濃いピンク色の朝顔がしぼんでいるのを帰り道に見た。
朝顔は朝に咲いて夕方には萎むのよ、と小学生の時に習った気がする。


朝顔は名前の通り、朝の眩しい太陽に顔を向けキラキラと輝く花のイメージを持っている。
それを眩しいなとも思うし、綺麗だなとも思う。




名前に朝がつく人もキラキラしている気がする。


朝子さん。
ずっと忘れてしまっていたけど小さい頃ずっと憧れていた人だった。




幼稚園の頃から贅沢なことにバレエを習わせてもらっていた。
その頃のわたしは自信家で周りからも上手だねと可愛がられていた(と思う)ので、同い年よりも自分が踊るバレエは上手いとテングになってた


バレエの発表会が近づいてリハーサルをやるようになると年上のお姉さん達がいるところで一緒に踊ることが増えた。



その時の演目はバレエではもっとも有名であろう、くるみ割り人形だった。
当時のわたしは小さく、その演目は少しの出番のみだったのでくるみ割り人形のリハーサルの時はほとんど年上のお姉さんたちが踊るバレエを見ていた。


クリスマスの活気溢れる華やかなパーティからネズミの襲撃、雪の女王の冷たい音。




そして何より、クララがお菓子の世界に招待された後のいろんな踊りが好きだった



大人っぽいスペインの燃えるようなパドゥドゥや異国感溢れるアラビアのしなやかな踊り、耳に響くほどの高音で軽やかに跳ねる中国の踊り。





そして1番心惹かれたのが金平糖の踊りだった。

ガラスの上を跳ねるような音と、白いチュチュにまぶされた金色の光がわたしを虜にした。




その金平糖の精が朝子さんだった。




その踊りが始まるたびに朝子さんを凝視し、細かな動作でさえ頭に刻んだ。
密かに踊りを真似していたりもした。





発表会当日になって派手なメイクと白いチュチュ、薄いピンク色のとーシューズに身を包んだ朝子さんはまさに金平糖の精だった。
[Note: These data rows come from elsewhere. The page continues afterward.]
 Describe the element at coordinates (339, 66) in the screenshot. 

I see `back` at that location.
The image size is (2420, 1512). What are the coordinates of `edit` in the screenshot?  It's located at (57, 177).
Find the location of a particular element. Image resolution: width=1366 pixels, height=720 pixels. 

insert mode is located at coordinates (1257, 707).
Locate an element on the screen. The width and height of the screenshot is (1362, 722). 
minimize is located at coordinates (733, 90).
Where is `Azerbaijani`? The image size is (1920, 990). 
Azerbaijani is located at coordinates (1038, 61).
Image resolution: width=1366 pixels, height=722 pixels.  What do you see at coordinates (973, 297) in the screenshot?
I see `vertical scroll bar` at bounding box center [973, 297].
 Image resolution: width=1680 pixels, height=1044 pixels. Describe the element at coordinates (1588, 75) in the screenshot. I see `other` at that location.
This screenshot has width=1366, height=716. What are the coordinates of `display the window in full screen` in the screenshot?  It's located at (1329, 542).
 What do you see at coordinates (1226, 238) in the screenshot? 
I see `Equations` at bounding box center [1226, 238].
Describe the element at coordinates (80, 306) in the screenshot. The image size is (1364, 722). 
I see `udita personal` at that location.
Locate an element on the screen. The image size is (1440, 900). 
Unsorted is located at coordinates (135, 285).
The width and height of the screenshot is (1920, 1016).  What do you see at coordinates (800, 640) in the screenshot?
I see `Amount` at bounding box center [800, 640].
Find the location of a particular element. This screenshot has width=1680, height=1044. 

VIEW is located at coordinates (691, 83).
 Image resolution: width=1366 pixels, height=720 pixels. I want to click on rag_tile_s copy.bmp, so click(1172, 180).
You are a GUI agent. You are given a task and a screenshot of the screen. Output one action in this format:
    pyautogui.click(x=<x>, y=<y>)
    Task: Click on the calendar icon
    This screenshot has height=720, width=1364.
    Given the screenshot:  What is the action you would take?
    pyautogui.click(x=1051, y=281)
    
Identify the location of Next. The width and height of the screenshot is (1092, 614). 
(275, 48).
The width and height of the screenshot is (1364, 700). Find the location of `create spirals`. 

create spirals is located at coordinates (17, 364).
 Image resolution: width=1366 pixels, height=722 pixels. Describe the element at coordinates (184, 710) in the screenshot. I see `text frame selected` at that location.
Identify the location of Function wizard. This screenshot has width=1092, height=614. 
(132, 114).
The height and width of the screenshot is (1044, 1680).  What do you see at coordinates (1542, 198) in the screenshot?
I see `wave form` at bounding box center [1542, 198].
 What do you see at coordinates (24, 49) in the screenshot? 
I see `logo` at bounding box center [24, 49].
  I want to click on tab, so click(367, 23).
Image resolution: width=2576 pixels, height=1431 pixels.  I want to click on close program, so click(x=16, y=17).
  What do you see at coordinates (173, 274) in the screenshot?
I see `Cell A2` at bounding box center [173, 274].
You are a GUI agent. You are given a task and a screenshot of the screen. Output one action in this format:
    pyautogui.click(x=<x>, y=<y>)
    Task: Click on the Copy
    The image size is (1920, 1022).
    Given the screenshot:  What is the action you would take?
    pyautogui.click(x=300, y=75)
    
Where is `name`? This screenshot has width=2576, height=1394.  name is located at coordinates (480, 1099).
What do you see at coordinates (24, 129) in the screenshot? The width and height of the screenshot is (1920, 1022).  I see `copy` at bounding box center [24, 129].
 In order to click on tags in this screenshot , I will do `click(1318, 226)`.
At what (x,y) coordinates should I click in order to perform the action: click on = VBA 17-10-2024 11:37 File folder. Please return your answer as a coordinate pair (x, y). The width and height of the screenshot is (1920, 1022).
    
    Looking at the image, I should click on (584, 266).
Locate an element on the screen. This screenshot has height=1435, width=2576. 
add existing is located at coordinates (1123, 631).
夢のようなその姿に見惚れていたわたしに気づき、ふふ、と微笑んだ朝子さんにわたしはきっと恋していたと思う。










小学校に上がり、次の発表会では朝子さんはもちろん金平糖のせいではなかったけれど何かのお姫様だったと思う。それでも朝子さんへの金平糖の精のイメージは未だ抜けない。



そのうち彼女は留学してもバレエを続け、どこかのバレエ団に入ったと耳にした。


彼女は今も金平糖の精のようにガラスの上でキラキラと光を振りまきながら誰かを魅了しているのかもしれない。